Vendredi, Mme Parly s’est félicitée de ce nouveau succès, qui, selon elle, « illustre l’une des principales priorités de la France au Sahel : faire tomber les principaux chefs des groupes terroristes qui sévissent dans la région », le GSIM et l’EIGS (Etat islamique au Grand Sahara) lié à Daech.

Il permet aussi aux autorités françaises de légitimer le virage stratégique majeur annoncé jeudi par le président Macron avec la fin prochaine de l’opération antiterroriste française « Barkhane » au Sahel, au profit d’un dispositif international plus léger d’appui et d’accompagnement au combat des troupes locales, et au prix d’une montée en puissance espérée des Européens et d’un investissement majeur des pouvoirs africains.

Concrètement, la France souhaite ne plus essayer de sécuriser de vastes zones où les Etats n’arrivent pas à garder pied, pour se concentrer sur la lutte ciblée contre les djihadistes.
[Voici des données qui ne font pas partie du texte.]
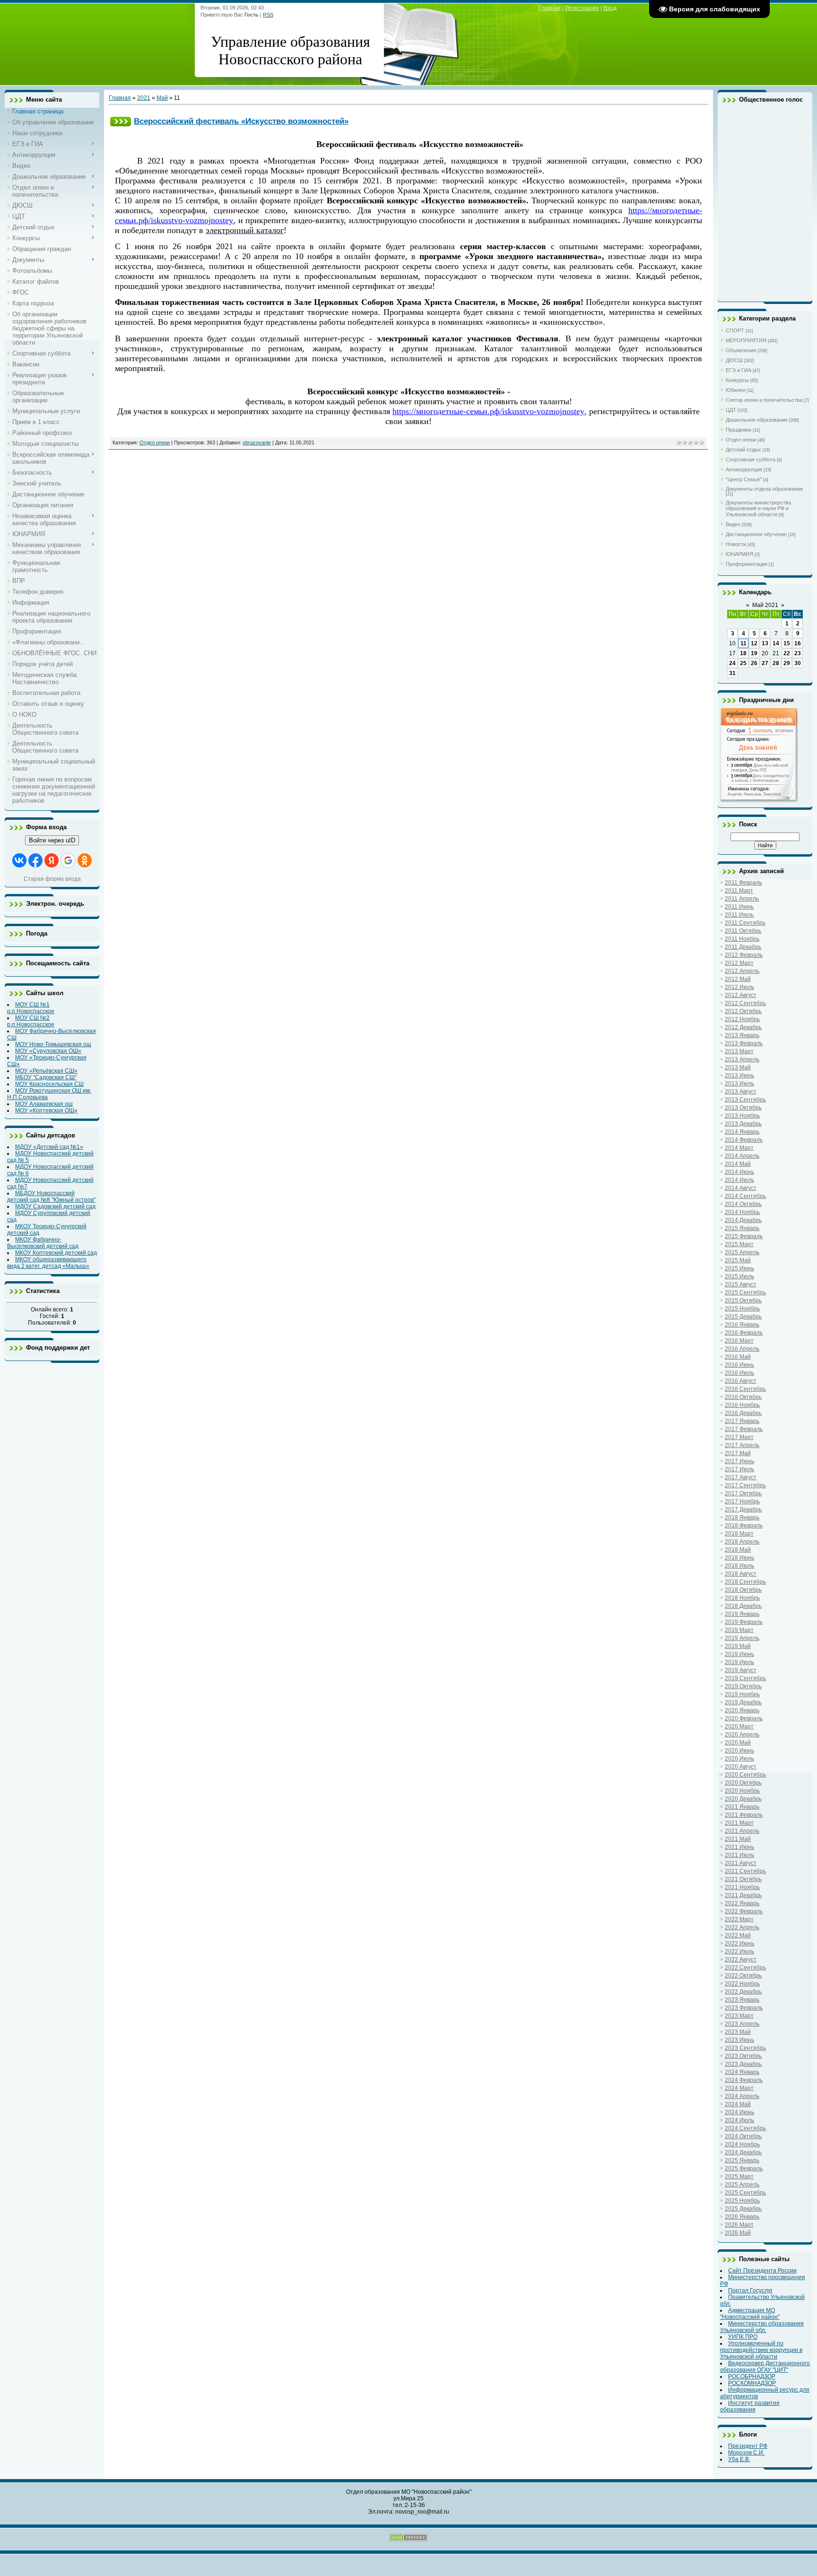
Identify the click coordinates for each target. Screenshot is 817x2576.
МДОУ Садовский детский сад (55, 1206)
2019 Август (740, 1670)
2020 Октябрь (743, 1782)
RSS (268, 14)
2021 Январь (742, 1807)
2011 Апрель (742, 898)
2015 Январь (742, 1228)
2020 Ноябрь (742, 1790)
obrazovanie (257, 442)
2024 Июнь (739, 2112)
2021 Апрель (742, 1831)
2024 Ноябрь (742, 2144)
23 (797, 653)
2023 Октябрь (743, 2056)
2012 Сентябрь (745, 1003)
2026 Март (739, 2224)
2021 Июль (739, 1855)
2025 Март (739, 2176)
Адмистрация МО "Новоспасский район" (750, 2313)
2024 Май (738, 2104)
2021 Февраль (744, 1815)
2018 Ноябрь (742, 1598)
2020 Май (738, 1742)
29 (786, 663)
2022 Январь (742, 1903)
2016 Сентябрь (745, 1389)
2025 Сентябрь (745, 2192)
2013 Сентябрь (745, 1099)
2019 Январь (742, 1614)
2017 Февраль (744, 1429)
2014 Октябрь (743, 1204)
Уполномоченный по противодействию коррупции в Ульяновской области (761, 2350)
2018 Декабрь (743, 1606)
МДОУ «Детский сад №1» (49, 1147)
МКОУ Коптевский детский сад (56, 1252)
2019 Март (739, 1630)
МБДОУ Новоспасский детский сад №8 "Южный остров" (51, 1196)
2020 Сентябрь (745, 1774)
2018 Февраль (744, 1525)
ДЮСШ (734, 360)
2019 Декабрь (743, 1702)
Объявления (741, 350)
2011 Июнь (739, 906)
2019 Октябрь (743, 1686)
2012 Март (739, 963)
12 (754, 643)
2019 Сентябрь (745, 1678)
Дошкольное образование (757, 420)
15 (786, 643)
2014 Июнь (739, 1172)
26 (754, 663)
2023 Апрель (742, 2024)
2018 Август (740, 1573)
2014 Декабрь (743, 1220)
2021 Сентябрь (745, 1871)
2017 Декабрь (743, 1509)
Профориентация (746, 564)
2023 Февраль (744, 2007)
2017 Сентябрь (745, 1485)
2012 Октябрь (743, 1011)
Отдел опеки (154, 442)
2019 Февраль (744, 1622)
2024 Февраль (744, 2080)
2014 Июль (739, 1180)
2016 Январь (742, 1324)
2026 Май (738, 2232)
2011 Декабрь (743, 947)
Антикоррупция (744, 469)
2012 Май (738, 979)
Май (162, 98)
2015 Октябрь (743, 1300)
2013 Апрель (742, 1059)
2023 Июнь (739, 2040)
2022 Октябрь (743, 1975)
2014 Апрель (742, 1156)
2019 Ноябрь (742, 1694)
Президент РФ (747, 2446)
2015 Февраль (744, 1236)
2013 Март (739, 1051)
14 (776, 643)
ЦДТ (731, 410)
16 (797, 643)
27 (765, 663)
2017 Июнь (739, 1461)
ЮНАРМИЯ (739, 554)
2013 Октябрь (743, 1107)
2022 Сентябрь (745, 1967)
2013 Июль (739, 1083)
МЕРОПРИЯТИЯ (746, 340)
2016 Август (740, 1381)
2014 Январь (742, 1131)
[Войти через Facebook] (35, 860)
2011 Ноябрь (742, 939)
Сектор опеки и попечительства (764, 400)
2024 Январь (742, 2072)
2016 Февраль (744, 1332)
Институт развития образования (750, 2406)
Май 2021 (765, 605)
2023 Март (739, 2015)
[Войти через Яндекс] (51, 860)
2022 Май (738, 1935)
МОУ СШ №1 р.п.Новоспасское (30, 1008)
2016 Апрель (742, 1348)
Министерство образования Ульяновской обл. (762, 2326)
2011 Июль (739, 914)
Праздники (738, 430)
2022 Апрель (742, 1927)
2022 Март (739, 1919)
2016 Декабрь (743, 1413)
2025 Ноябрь (742, 2200)
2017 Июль (739, 1469)
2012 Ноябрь (742, 1019)
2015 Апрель (742, 1252)
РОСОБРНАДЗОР (751, 2376)
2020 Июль (739, 1758)
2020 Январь (742, 1710)
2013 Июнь (739, 1075)
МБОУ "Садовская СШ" (46, 1077)
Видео (733, 524)
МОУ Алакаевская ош (44, 1104)
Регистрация (582, 8)
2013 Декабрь (743, 1123)
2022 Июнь (739, 1943)
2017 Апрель (742, 1445)
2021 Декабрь (743, 1895)
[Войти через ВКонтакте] (19, 860)
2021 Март (739, 1823)
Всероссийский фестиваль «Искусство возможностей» (241, 121)
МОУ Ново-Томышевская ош (53, 1044)
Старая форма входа (52, 879)
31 (732, 673)
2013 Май (738, 1067)
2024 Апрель (742, 2096)
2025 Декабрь (743, 2208)
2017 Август (740, 1477)
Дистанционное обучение (756, 534)
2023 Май (738, 2032)
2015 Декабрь (743, 1316)
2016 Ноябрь (742, 1405)
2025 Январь (742, 2160)
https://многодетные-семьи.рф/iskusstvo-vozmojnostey (488, 411)
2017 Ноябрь (742, 1501)
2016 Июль (739, 1373)
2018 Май (738, 1549)
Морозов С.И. (746, 2452)
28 (776, 663)
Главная (550, 8)
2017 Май (738, 1453)
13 (765, 643)
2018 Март (739, 1533)
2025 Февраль (744, 2168)
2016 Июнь (739, 1365)
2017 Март (739, 1437)
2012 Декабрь (743, 1027)
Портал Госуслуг (750, 2290)
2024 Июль (739, 2120)
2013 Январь (742, 1035)
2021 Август (740, 1863)
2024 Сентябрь (745, 2128)
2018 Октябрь (743, 1590)
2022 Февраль (744, 1911)
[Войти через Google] (68, 860)
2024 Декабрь (743, 2152)
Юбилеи (735, 390)
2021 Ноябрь (742, 1887)
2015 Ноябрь (742, 1308)
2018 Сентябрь (745, 1582)
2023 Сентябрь (745, 2048)
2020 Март (739, 1726)
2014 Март (739, 1148)
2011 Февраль (743, 882)
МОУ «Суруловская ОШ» (48, 1051)
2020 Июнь (739, 1750)
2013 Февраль (744, 1043)
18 (743, 653)
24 (732, 663)
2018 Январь (742, 1517)
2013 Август (740, 1091)
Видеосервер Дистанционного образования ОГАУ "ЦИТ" (765, 2366)
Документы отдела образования (764, 489)
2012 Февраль (744, 955)
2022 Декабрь (743, 1991)
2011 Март (739, 890)
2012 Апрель (742, 971)
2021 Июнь (739, 1847)
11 (743, 643)
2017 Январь (742, 1421)
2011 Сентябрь (745, 922)
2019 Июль (739, 1662)
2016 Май (738, 1356)
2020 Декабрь (743, 1798)
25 (743, 663)
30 (797, 663)
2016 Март (739, 1340)
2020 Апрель (742, 1734)
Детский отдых (743, 449)
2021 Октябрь (743, 1879)
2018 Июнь (739, 1557)
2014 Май (738, 1164)
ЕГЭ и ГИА (738, 370)
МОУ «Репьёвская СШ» (46, 1070)
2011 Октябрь (743, 931)
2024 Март (739, 2088)
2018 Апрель (742, 1541)
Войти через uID (52, 840)
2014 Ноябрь (742, 1212)
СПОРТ (735, 330)
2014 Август (740, 1188)
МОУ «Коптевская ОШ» (46, 1110)
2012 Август (740, 995)
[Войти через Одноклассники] (85, 860)
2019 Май (738, 1646)
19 (754, 653)
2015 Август (740, 1284)
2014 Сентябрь (745, 1196)
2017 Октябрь (743, 1493)
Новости (736, 544)
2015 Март (739, 1244)
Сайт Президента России (762, 2270)
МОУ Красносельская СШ (49, 1084)
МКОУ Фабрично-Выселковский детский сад (42, 1242)
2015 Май (738, 1260)
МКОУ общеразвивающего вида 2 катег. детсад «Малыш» (48, 1262)
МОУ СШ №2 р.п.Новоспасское (30, 1021)
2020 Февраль (744, 1718)
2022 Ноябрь (742, 1983)
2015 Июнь (739, 1268)
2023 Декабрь (743, 2064)
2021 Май (738, 1839)
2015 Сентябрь (745, 1292)
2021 (143, 98)
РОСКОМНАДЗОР (752, 2383)
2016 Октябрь (743, 1397)
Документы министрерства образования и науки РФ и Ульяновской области (758, 508)
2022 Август (740, 1959)
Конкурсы (737, 380)
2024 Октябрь (743, 2136)
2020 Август (740, 1766)
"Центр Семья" (744, 479)
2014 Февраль (744, 1139)
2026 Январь (742, 2216)
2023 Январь (742, 1999)
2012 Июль (739, 987)
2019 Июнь (739, 1654)
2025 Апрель (742, 2184)
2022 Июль (739, 1951)
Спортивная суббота (750, 459)
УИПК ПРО (742, 2336)
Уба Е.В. (739, 2459)
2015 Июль (739, 1276)
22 (786, 653)
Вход (610, 8)
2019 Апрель (742, 1638)
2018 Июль (739, 1565)
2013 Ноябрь (742, 1115)
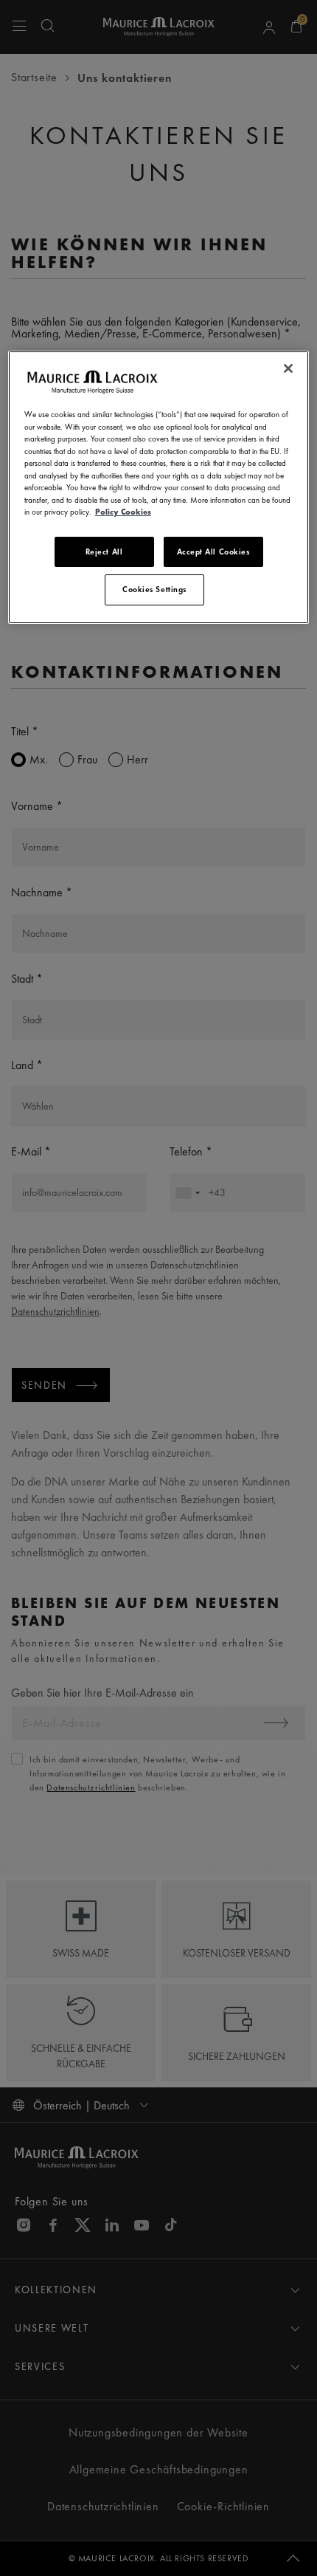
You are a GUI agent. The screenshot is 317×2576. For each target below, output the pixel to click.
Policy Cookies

Une réorientation qui intervient alors que l’élection présidentielle de 2022 se rapproche et que l’effort militaire suscite des interrogations croissantes en France, notamment au regard des 50 soldats tués au combat depuis 2013.

« L’objectif demeure : la France reste engagée contre le terrorisme international, aux côtés de pays sahéliens, et pour la sécurité de l’Europe et des Français », a conclu Mme Parly. Et elle continue de poursuivre les chefs, y compris ceux avec lesquels les militaires au pouvoir à Bamako veulent négocier. Notamment Iyad Ag Ghaly, chef du GSIM, responsable de très nombreuses attaques au Mali, au Burkina Faso et au Niger, clairement désigné comme l’objectif prioritaire de la France.